Mark O’Connell reviews Adam Phillips’s latest book:
I felt that what I was looking at represented my future. I was going to be a father. And not just any father, but the father of this blurry little personage with its lovely pea-sized head and cartoonishly reclining body. And as I was thinking about all the clustered possibilities in those rapidly subdividing cells—all the bewildering permutations of gender and appearance and personality and genetic fate—I also began to think about the possibilities that were, as of right now, in my past, and that were therefore no longer possibilities. In my vague and ineffectual way, I had always planned to live abroad; and I registered now, with a vague sense of loss that was somehow part of the joy of looking at the sonogram image, that this was no longer very likely to happen. I was thinking, too, that the period of my life in which I might legitimately spend large amounts of time on projects not strictly financially motivated had ended. Even as I was exhilarated about the life that now lay ahead of me—all the wonderfully terrifying possibilities of parenthood—I was thinking about the various people I had never quite got around to becoming (the happily itinerant academic, the journalist seeking out extraordinary stories in strange places).
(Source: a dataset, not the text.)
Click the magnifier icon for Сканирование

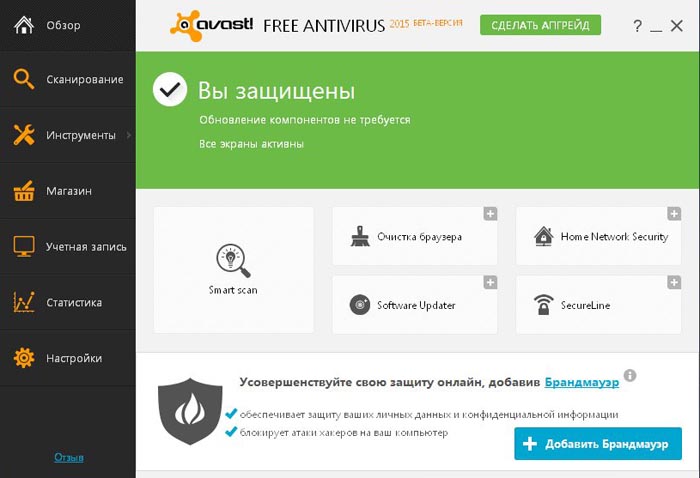click(24, 79)
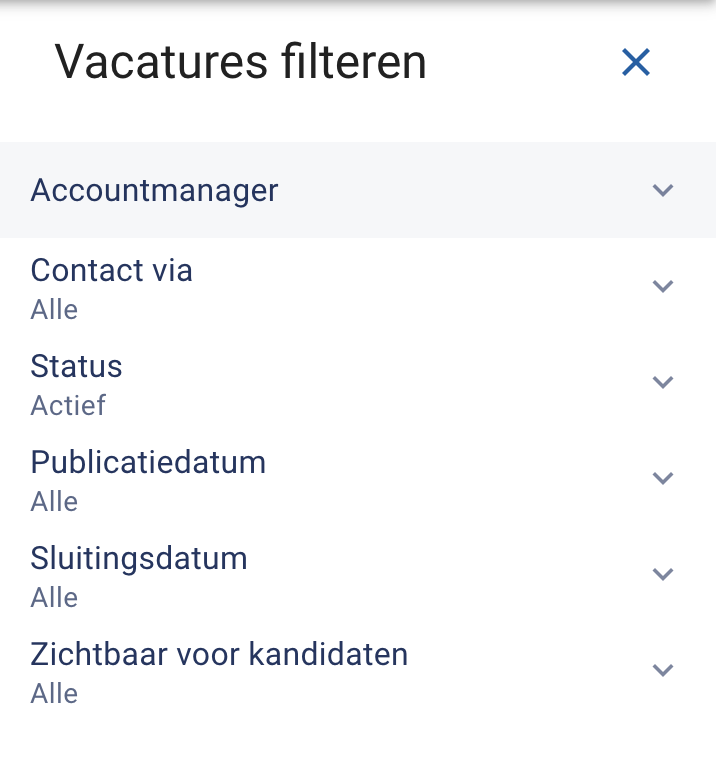Click Alle value under Sluitingsdatum

coord(54,597)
I was thinking about my unlived lives, and how every route taken inevitably forecloses the possibility of various others.
And so when I heard that the British psychoanalyst and essayist Adam Phillips had a new book called Missing Out: In Praise of the Unlived Life, I was intrigued. The idea from which Phillips’ book starts out is that the paths we don’t pursue in life are a crucial dimension of our lived experience. “Our unlived lives—the lives we live in fantasy, the wished-for lives—are often more important to us than our so-called lived lives,” he writes in his prologue. “We can’t (in both senses) imagine ourselves without them.” This is a fascinating idea, and it’s difficult to think of anyone who would be better suited to exploring it than Phillips, who is one of the literary world’s most consistently provocative explorers of fascinating ideas.